Credo che per combattere questo forte analfabetismo digitale sia necessario uno sforzo significativo e duraturo, per cui diventa fondamentale pensare ad una figura professionale specifica, quella del tutor o facilitatore digitale, già in sperimentazione in alcune regioni, che possa supportare i cittadini nella transizione verso una comunicazione telematica con la PA. Nell’odg che ho preparato e che è stato approvato alla Camera, abbiamo infatti impegnato il governo “a prevedere entro l’anno 2015 l’istituzione della figura di tutor digitale e valutare l’opportunità di promuovere il servizio civile digitale al fine di recuperare il gap di cui in premessa e rafforzare il processo di alfabetizzazione digitale con particolare riferimento al Mezzogiorno”.
Un primo passaggio che credo utile, da realizzare a breve, è di prevedere questa figura in ogni ufficio postale, sapendo che spesso la capillarità degli uffici rappresenta in diversi territori periferici l’unica o la principale presenza pubblica “fisica”. È una proposta che intendo sottoporre all’AD di Poste Francesco Caio e che potrebbe integrare il prossimo Contratto di Servizio prevedendo un servizio innovativo, cruciale per la trasformazione della PA e del Paese e in linea con le strategie di Poste, coinvolgendo i giovani e allo stesso tempo ricostruendo una missione importante per gli uffici postali periferici, di cui oggi circa 500 sono a rischio di chiusura.

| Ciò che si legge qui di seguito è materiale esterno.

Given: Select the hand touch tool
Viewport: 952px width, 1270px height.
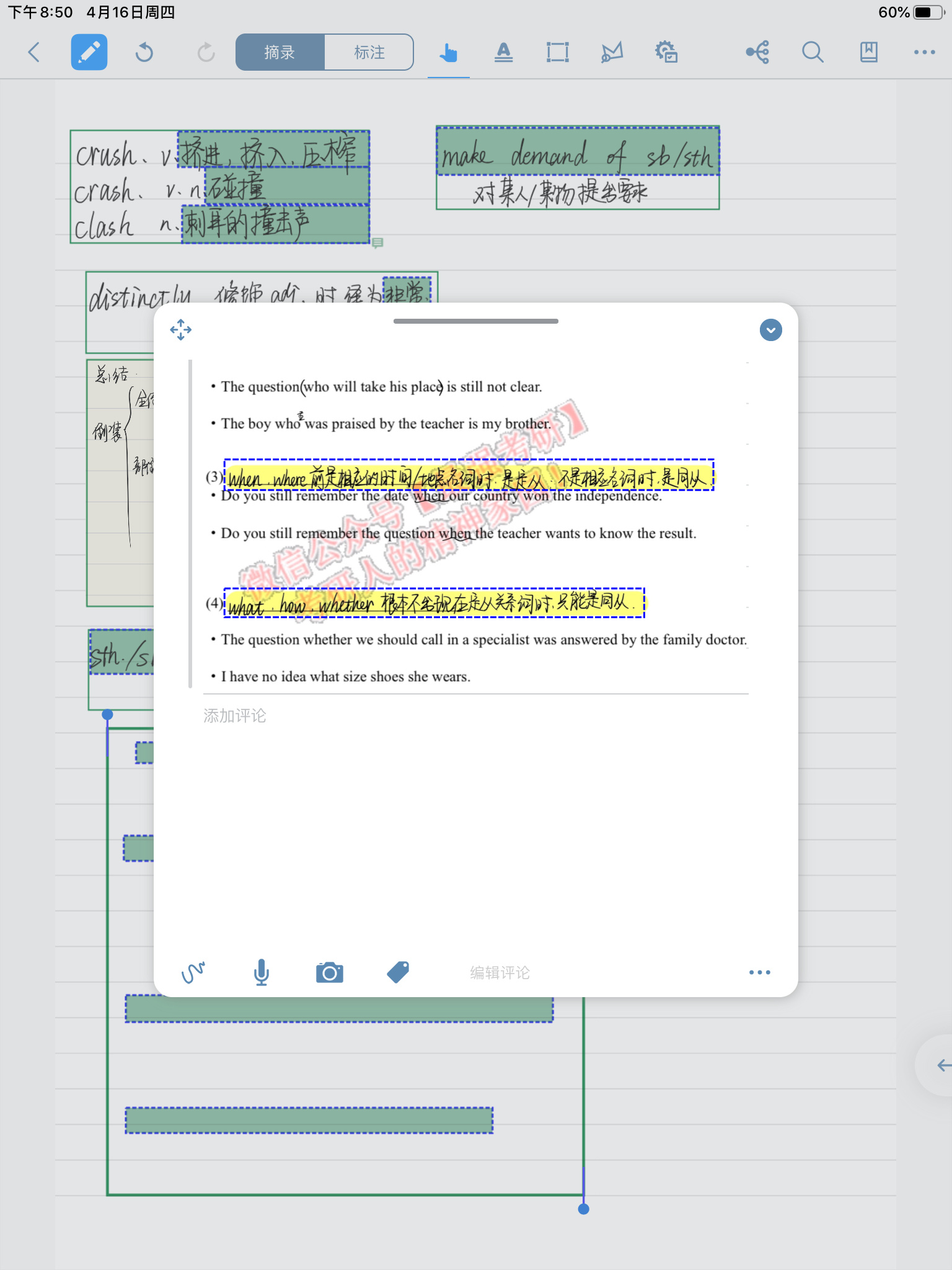Looking at the screenshot, I should click(x=448, y=53).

Credo che solo con azioni di questo tipo, che tengono conto delle specificità territoriali e del gap digitale che abbiamo soprattutto su alcune fasce della popolazione, possiamo far sì che il switch-off della carta significhi migliori servizi, maggiore efficienza, maggiore competitività, maggiore e qualificata occupazione sui settori innovativi. L’alternativa è un rallentamento nella trasformazione della PA e un incremento del divario digitale e culturale della popolazione. E non possiamo permettercelo.